It was just before midnight when Cinderella showed up like never before.
The Washington Nationals won the World Series in a way no one would believe. The team that began the regular season with a 19-31 record rallied to make the playoffs as a wildcard after winning the National League East in 2012, 2014, 2016 and ‘17. But 2019 was to be the charm.
The biggest underdog in World Series history at 14-1, the Nats took their fans and all of us who jumped on the baseball bandwagon on a roller coaster ride for the ages. They are the first team to ever win four World Series games on the road, and did it against the heavily favored Astros in Houston; they trailed in the last two elimination games of the Series, including pressure-packed Game 7 while behind 2-0 and being one-hit through six innings.
In the last three innings of seven World Series games, Washington scored 21 runs compared to just 12 in the first six innings. Aptly named for being in the Nation’s Capital, they could also be called the Washington Never-Quits. Their mish-mash lineup had 20-year-old wunderkind Juan Soto, 36-year-old Howie Kendrick and Ryan Zimmerman, very first draft choice of the Nationals 14 years ago.
They had players who have been plagued with injuries, like Series MVP Stephen Strasburg, who beat Houston all-star pitcher Justin Verlander twice, and Wednesday night starter Max Scherzer, who fought neck and back strains through six innings and held the Astros to two runs until the comeback kids started their final rally with another home run by Anthony Rendon. By the ninth inning, they were still scoring and broke open the 6-2 victory.

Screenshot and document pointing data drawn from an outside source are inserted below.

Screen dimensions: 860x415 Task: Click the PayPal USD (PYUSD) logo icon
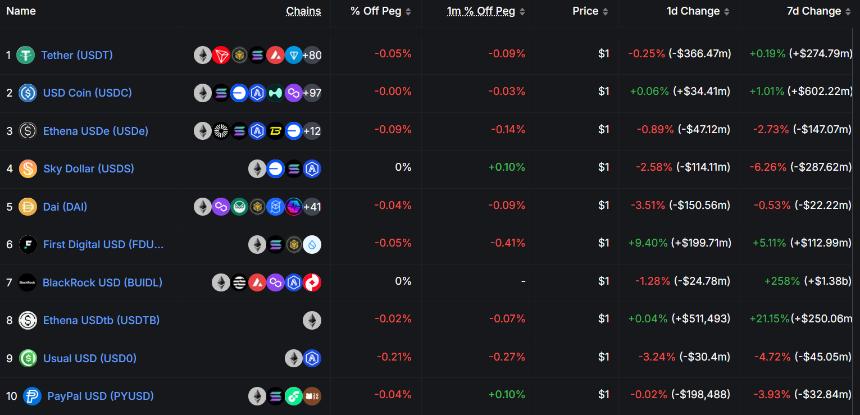coord(31,396)
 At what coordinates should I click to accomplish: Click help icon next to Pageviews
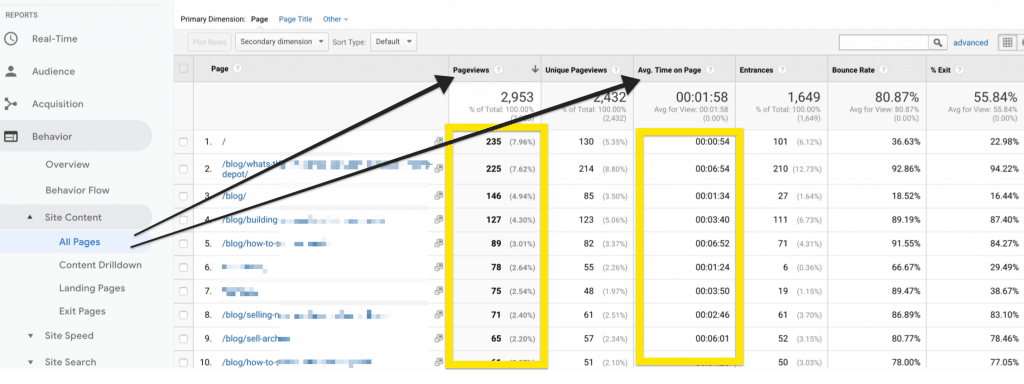tap(498, 70)
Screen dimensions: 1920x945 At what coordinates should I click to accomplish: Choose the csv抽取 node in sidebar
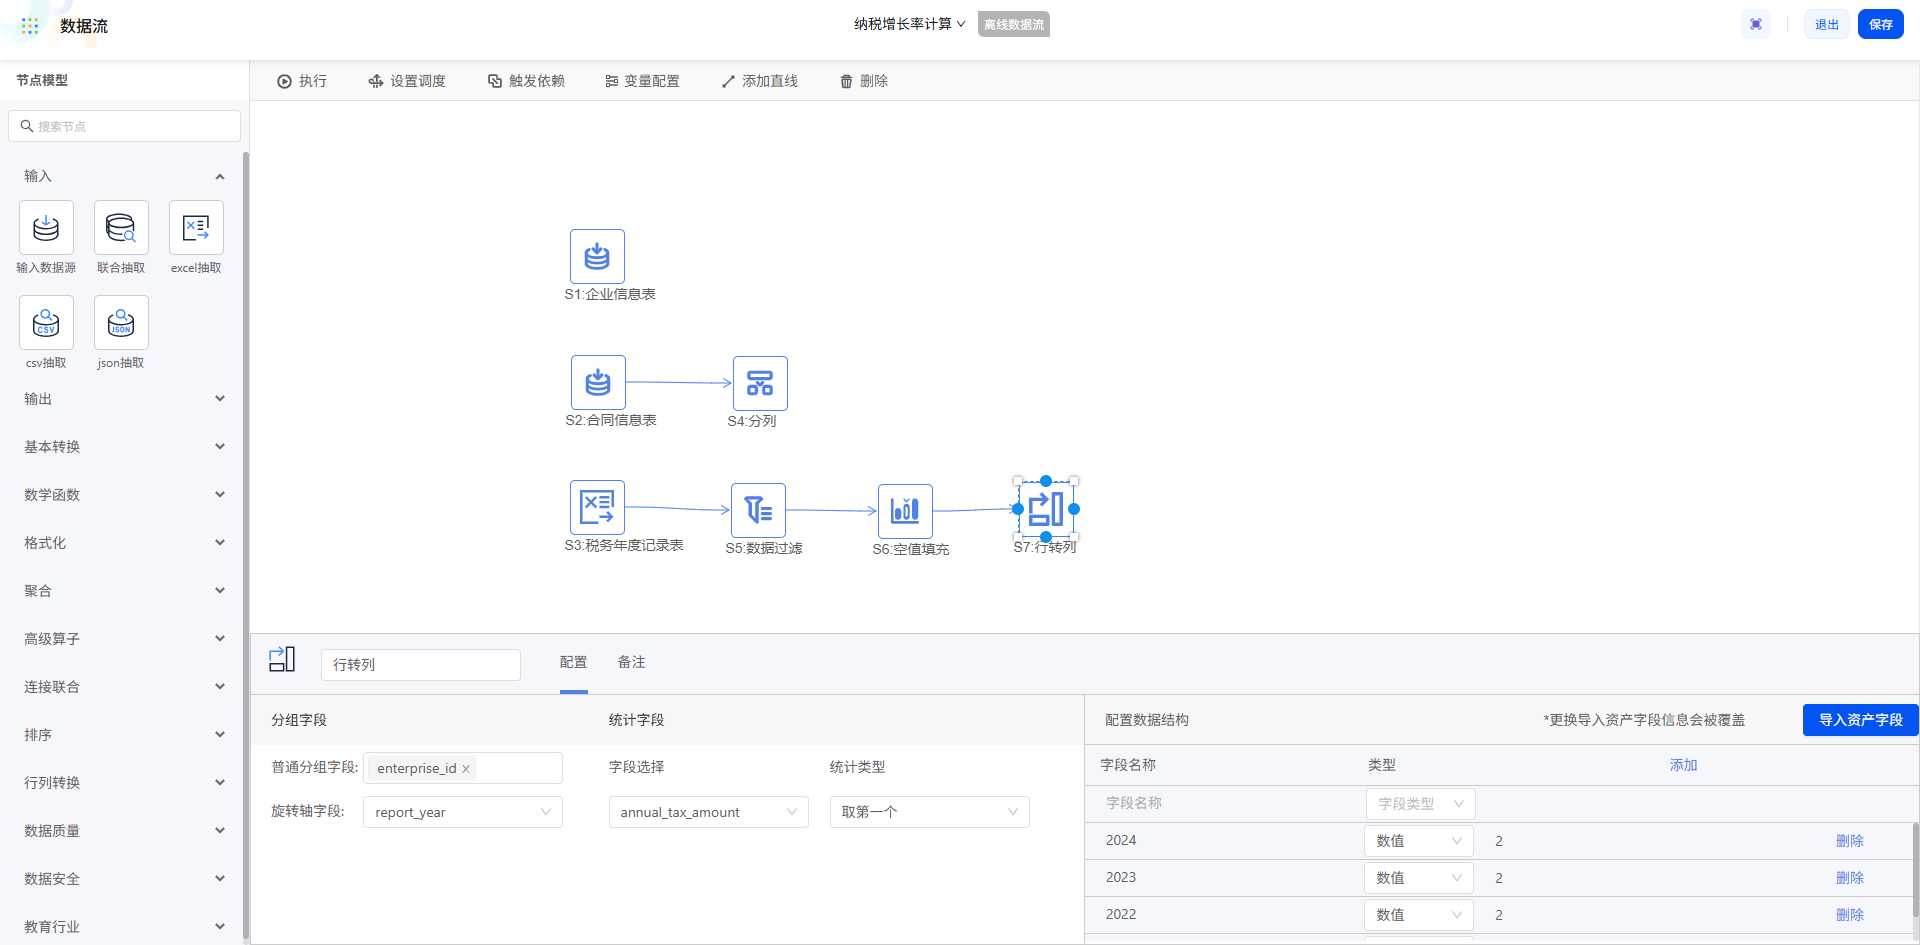(x=46, y=323)
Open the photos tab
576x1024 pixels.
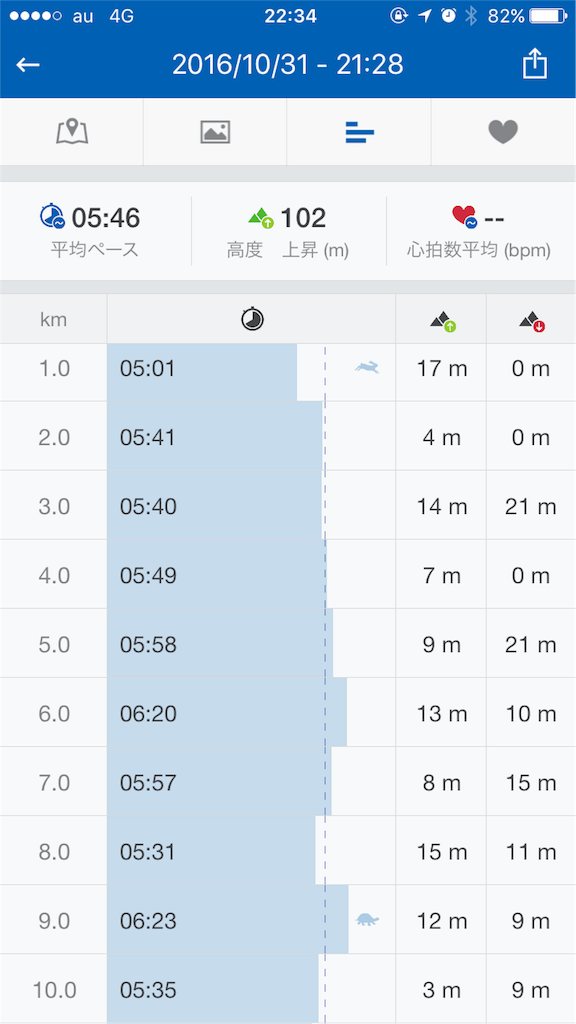[215, 132]
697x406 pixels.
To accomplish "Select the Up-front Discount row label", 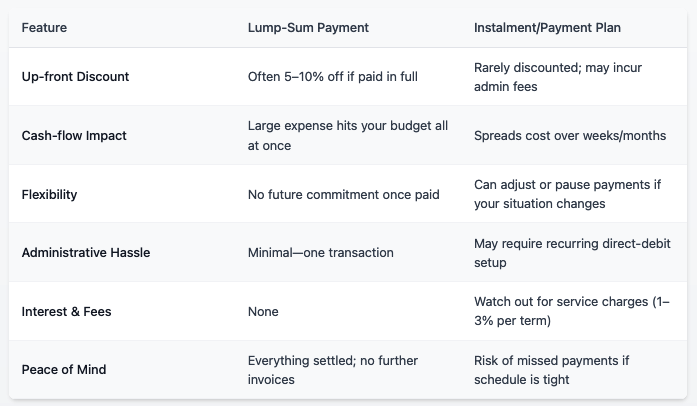I will click(x=75, y=76).
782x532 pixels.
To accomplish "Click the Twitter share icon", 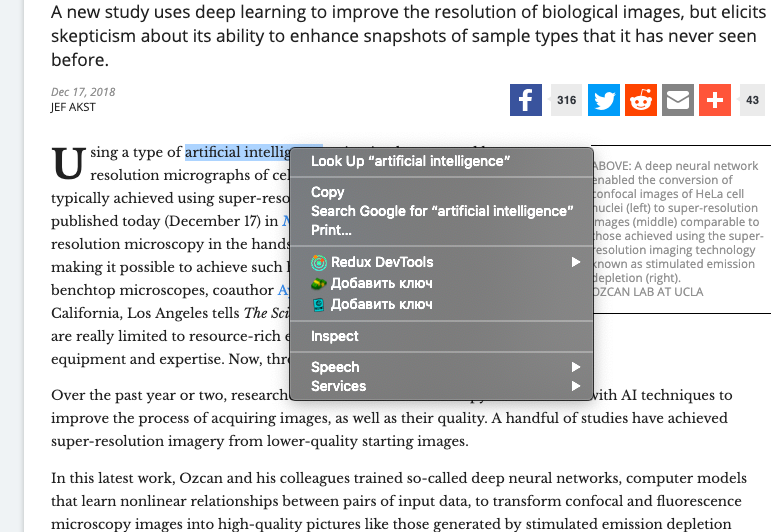I will [x=603, y=100].
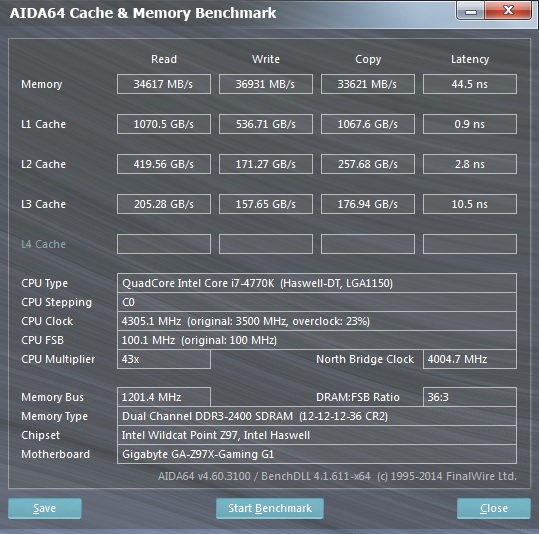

They had won the first two games in Houston with late flurries and went home for three games, hoping to wrap up the Series there. The fans booed the President in Game 5 but could have been booing their own team, which lost all three and was outscored 19-3. Back to Houston, down three games to two.
Behind late in Games 6 and 7, Strasburg ended up beating Verlander again and Scherzer kept the Nats in there until their magic bats came alive. Winning four road games of the World Series will never be duplicated and will put an asterisk next to their name forever.
The first World Series and champions for a franchise that moved from Montreal, the Nationals have returned pride in baseball to Washington, which had the Senators for 60 years and finished in the basement of the standings their 11 years there before fleeing to Minnesota, having left behind the slogan, “First in War, First in Peace and Last in the American League.”
The new Nats go home for a parade that everyone in Washington can attend and cheer. The only question remains, will they visit the White House?